● ACTION ITEM
Looking at the entries underneath, work out how many lines contain "computer". Write only that number.

○ ○ ○

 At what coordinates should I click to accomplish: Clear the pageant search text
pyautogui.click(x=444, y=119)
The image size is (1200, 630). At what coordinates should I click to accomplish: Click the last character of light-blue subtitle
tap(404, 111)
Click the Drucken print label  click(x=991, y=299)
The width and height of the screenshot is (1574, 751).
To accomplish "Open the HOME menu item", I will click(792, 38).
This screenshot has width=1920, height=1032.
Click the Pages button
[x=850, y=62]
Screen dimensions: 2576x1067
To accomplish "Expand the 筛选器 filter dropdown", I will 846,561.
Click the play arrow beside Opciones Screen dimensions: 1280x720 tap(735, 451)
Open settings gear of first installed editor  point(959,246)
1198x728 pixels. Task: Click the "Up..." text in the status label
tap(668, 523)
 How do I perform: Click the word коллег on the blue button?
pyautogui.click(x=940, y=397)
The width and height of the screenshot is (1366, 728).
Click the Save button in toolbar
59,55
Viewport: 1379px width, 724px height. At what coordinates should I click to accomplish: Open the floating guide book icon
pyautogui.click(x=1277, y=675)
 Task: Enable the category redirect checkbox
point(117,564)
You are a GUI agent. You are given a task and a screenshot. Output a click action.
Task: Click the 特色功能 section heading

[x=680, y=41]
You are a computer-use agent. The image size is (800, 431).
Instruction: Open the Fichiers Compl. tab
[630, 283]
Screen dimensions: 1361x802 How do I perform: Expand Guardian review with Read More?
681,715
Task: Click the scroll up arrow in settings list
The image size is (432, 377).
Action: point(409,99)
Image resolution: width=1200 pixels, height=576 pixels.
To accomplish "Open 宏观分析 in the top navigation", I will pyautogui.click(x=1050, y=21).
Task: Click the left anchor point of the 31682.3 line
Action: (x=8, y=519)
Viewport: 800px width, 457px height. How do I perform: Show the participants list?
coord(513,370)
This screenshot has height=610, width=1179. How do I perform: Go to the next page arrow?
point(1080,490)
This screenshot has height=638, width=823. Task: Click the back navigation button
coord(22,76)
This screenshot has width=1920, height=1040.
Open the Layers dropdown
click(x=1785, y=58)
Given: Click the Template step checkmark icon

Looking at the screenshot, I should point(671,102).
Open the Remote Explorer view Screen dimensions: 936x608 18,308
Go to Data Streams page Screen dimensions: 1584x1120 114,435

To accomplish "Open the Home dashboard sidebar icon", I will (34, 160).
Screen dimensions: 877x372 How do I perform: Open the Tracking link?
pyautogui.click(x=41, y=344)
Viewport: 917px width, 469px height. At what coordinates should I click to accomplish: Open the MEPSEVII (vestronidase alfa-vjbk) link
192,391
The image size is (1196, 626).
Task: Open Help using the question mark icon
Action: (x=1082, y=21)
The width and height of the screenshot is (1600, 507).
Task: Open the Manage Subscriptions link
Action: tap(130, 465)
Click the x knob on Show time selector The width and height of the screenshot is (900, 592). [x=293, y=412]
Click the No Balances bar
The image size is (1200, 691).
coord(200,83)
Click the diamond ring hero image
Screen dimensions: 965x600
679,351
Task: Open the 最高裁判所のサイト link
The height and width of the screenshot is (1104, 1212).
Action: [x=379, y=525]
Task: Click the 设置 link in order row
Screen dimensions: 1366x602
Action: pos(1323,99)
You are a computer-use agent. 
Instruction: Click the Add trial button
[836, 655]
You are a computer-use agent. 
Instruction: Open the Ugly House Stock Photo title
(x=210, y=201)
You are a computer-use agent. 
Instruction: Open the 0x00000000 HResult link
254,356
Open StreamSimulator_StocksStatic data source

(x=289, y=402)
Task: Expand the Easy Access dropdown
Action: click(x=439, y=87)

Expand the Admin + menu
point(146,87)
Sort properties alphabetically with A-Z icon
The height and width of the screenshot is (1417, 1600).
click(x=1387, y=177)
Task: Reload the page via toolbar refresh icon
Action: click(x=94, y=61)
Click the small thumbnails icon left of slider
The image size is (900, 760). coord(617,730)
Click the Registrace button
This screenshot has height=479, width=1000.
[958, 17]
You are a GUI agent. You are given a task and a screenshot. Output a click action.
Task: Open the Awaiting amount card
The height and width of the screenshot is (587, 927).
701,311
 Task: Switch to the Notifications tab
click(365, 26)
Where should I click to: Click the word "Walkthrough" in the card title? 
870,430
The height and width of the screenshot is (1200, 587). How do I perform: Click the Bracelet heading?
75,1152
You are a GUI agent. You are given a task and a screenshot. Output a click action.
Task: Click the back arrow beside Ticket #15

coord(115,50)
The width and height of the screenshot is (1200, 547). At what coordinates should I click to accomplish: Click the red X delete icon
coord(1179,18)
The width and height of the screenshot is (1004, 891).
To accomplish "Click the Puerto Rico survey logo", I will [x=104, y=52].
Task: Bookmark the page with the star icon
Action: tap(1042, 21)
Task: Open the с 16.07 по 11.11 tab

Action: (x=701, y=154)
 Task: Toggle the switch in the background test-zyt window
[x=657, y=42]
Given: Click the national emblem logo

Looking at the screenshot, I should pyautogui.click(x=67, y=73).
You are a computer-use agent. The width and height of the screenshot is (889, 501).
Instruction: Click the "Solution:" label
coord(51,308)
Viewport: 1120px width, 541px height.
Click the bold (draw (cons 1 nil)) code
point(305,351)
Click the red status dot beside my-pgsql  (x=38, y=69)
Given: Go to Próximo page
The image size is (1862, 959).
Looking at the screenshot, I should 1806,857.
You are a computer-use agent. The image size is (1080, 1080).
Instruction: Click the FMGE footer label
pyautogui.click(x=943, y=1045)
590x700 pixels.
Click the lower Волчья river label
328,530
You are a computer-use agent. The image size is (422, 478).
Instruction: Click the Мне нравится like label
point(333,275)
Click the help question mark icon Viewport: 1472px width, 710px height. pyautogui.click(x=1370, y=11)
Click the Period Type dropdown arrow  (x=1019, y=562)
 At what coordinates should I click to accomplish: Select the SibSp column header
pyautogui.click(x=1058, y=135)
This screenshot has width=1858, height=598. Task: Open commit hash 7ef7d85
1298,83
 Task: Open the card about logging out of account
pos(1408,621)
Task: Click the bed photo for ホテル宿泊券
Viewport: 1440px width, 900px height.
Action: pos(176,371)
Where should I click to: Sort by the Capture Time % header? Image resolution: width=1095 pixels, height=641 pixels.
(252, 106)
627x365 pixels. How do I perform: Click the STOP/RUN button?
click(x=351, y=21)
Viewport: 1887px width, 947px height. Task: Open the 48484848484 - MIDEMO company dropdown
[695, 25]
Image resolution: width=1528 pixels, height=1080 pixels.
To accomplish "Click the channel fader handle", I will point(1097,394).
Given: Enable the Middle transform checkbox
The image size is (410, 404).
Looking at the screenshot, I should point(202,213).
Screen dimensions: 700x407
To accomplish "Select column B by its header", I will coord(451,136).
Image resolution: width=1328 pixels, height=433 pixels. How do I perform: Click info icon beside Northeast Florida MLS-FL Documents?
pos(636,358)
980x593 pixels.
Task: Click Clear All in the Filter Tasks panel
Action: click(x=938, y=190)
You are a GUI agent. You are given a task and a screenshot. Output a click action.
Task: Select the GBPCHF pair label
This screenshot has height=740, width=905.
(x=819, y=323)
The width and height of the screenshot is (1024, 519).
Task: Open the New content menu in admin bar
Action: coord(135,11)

○ ○ ○

● ANSWER
7